I was trying to calculate the True positive rate and false positive rate and then plot the roc curve by hand, since I wanted to check the roc curve I got from sklearn.metrics roc_curve function. But the roc curve of fpr(on x-axis) vs tpr(on y axis) I'm getting seems like the axes have been interchanged. I'm doing a gradient descent binary classifier with two labels positive and negative.
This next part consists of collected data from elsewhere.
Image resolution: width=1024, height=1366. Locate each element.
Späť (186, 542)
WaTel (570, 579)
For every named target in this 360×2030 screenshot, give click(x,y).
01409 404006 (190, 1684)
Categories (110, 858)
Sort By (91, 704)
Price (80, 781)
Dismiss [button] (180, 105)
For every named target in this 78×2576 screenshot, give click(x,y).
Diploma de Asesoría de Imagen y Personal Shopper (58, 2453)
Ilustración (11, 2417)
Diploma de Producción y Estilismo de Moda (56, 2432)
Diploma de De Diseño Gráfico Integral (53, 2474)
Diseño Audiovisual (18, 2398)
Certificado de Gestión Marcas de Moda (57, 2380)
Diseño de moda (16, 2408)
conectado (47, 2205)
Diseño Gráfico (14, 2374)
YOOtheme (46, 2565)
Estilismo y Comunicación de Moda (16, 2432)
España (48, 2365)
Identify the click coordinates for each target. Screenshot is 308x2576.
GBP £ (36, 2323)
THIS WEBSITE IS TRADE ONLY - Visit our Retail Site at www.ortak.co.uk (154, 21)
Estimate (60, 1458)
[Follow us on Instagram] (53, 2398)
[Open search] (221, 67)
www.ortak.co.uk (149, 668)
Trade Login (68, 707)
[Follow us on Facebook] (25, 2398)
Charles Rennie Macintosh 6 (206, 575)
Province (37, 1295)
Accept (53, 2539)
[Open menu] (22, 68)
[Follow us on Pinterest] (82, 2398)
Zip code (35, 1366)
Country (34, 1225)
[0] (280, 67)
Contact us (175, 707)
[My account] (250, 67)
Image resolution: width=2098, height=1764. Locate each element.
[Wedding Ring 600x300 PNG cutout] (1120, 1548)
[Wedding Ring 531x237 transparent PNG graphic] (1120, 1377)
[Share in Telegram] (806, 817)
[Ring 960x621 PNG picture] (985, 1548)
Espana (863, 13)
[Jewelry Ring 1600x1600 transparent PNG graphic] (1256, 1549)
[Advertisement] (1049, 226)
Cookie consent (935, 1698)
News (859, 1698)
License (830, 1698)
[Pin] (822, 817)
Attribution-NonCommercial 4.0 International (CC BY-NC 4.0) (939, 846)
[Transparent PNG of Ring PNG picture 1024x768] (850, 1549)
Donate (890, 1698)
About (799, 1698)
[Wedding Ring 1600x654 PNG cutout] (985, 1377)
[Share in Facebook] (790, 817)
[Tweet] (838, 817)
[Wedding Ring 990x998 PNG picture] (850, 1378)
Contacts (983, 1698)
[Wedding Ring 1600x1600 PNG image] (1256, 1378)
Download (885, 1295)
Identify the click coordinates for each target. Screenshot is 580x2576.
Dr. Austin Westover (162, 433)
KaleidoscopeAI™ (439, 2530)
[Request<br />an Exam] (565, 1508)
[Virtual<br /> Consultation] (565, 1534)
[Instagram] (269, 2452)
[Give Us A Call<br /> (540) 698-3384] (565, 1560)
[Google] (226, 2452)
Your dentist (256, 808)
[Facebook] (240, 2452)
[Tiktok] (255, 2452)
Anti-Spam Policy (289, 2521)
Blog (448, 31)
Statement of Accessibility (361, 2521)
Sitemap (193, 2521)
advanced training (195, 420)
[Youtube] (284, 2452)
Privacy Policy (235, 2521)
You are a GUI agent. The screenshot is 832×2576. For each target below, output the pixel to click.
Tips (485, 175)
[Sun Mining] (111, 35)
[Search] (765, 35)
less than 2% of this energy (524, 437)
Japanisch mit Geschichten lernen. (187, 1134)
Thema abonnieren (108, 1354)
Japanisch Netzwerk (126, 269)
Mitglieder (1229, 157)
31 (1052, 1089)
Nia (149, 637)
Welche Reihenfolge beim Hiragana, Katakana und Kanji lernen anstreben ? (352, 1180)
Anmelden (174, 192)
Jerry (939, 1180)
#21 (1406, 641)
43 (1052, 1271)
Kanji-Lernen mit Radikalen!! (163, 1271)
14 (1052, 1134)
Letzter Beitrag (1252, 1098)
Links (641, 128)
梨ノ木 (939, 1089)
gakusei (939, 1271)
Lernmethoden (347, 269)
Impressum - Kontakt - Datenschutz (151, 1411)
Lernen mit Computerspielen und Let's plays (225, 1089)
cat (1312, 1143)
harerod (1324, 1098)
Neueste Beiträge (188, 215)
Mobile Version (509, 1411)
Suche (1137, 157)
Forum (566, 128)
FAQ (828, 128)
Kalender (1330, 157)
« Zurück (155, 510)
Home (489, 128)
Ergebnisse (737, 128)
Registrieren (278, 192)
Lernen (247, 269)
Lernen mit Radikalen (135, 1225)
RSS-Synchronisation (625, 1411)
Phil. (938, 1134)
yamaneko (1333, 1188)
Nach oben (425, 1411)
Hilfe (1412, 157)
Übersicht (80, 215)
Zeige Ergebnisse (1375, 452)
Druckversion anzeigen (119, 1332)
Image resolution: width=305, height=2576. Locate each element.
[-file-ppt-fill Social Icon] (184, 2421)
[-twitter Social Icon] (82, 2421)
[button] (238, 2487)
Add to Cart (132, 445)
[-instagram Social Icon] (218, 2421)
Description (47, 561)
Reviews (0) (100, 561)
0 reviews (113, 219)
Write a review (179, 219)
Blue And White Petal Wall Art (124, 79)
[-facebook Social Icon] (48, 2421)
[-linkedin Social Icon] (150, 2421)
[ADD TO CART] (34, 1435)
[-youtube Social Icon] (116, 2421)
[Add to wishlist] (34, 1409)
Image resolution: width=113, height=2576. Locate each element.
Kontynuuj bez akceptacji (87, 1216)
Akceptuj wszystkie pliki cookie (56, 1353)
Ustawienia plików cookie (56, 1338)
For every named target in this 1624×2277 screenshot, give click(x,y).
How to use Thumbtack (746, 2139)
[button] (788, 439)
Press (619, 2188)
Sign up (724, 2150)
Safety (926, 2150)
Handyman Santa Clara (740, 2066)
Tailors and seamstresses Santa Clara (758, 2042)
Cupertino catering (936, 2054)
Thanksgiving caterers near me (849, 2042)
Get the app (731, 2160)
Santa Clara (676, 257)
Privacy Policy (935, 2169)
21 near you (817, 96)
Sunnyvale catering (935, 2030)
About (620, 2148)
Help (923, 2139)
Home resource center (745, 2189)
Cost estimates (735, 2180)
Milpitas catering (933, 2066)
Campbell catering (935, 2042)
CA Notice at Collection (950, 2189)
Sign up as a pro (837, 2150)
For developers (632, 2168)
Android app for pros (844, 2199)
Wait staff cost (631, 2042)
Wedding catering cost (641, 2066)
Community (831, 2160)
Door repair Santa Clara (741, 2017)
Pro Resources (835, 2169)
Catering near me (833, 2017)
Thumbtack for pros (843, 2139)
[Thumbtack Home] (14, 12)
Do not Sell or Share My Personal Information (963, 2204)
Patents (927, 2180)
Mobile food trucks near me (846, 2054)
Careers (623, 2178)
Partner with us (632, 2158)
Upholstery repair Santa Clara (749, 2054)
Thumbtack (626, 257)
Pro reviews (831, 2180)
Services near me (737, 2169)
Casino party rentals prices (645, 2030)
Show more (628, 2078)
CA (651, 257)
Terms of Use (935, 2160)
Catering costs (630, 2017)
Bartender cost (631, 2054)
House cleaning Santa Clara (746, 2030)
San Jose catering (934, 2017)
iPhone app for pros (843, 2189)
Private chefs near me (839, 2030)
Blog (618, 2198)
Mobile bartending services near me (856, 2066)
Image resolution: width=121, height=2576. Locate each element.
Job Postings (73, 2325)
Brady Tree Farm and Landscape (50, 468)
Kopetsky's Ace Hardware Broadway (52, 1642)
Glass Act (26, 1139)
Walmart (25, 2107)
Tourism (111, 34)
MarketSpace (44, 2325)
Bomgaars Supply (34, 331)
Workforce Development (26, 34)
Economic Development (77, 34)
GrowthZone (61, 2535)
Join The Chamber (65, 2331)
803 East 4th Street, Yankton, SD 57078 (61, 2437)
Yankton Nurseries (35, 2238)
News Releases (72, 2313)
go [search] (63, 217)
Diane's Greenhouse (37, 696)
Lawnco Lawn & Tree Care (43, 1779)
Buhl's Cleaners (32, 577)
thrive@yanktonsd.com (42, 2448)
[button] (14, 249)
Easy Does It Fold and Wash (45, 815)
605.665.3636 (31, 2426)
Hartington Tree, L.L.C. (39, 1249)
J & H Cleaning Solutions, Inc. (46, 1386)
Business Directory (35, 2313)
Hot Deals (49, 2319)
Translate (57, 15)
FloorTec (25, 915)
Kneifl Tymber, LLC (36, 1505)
The relevant portion of the tensorflow code for the tpr, fpr calculation is given below:

prediction=tf.nn.softmax(tf.matmul(X,w)+b)
pred_pos= prediction.eval(feed_dict={X: x_pos})
pred_neg= prediction.eval(feed_dict={X: x_neg})
tpr=[]
fpr=[]
for j in range(100):
    pos=0
    neg=0
    n=j/100.
    for i in range(0,len(pred_pos)):
            if(pred_pos[i,1]>=n):
                pos+=1
            if(pred_neg[i,1]>=n):
                neg+=1
    tpr.append(pos/len(x_pos))
    fpr.append(neg/len(x_neg))

f= open('output.txt','wb')
arr=np.array([fpr,tpr])
arr=arr.T          
np.savetxt(f,arr,fmt=['%e','%e'])    
f.close()

I'm then plotting from the text file using gnuplot with fpr(x axis) and tpr(y axis), and I'm getting the plot attached. roc curve fpr vs tprThis is certainly not right. Why is this so? What am I doing wrong?

1
Your code seems reasonable; it really does look like you've swapped positives and negatives somewhere. Try outputting tpr and fpr to the terminal to make sure tpr is higher; if it is then the problem must be in your code for drawing the graph. Also note that you have fpr first in arr=np.array([fpr,tpr]).Stephen
@Stephen Thanks for your comment. Yes, I tried outputting that to the terminal, and tpr is lower than fpr. So that explains the graph. But I tried the same code for another network involving cnn and the roc curve looks just fine! tpr being greater than fpr. So I wonder what's wrong with this particular problemabhih1

1 Answers

1
votes

I found out the problem with the code. Instead of if(pred_pos[i,1]>=n): it should be if(pred_pos[i,0]>=n):(similarly for the pred_neg), and then it gives the right values for fpr and tpr, with tpr being greater. This was because the labelling of the data was done as [1,0] for positives and [0,1] for negatives. So the determining bit was at the 0th position of the prediction array.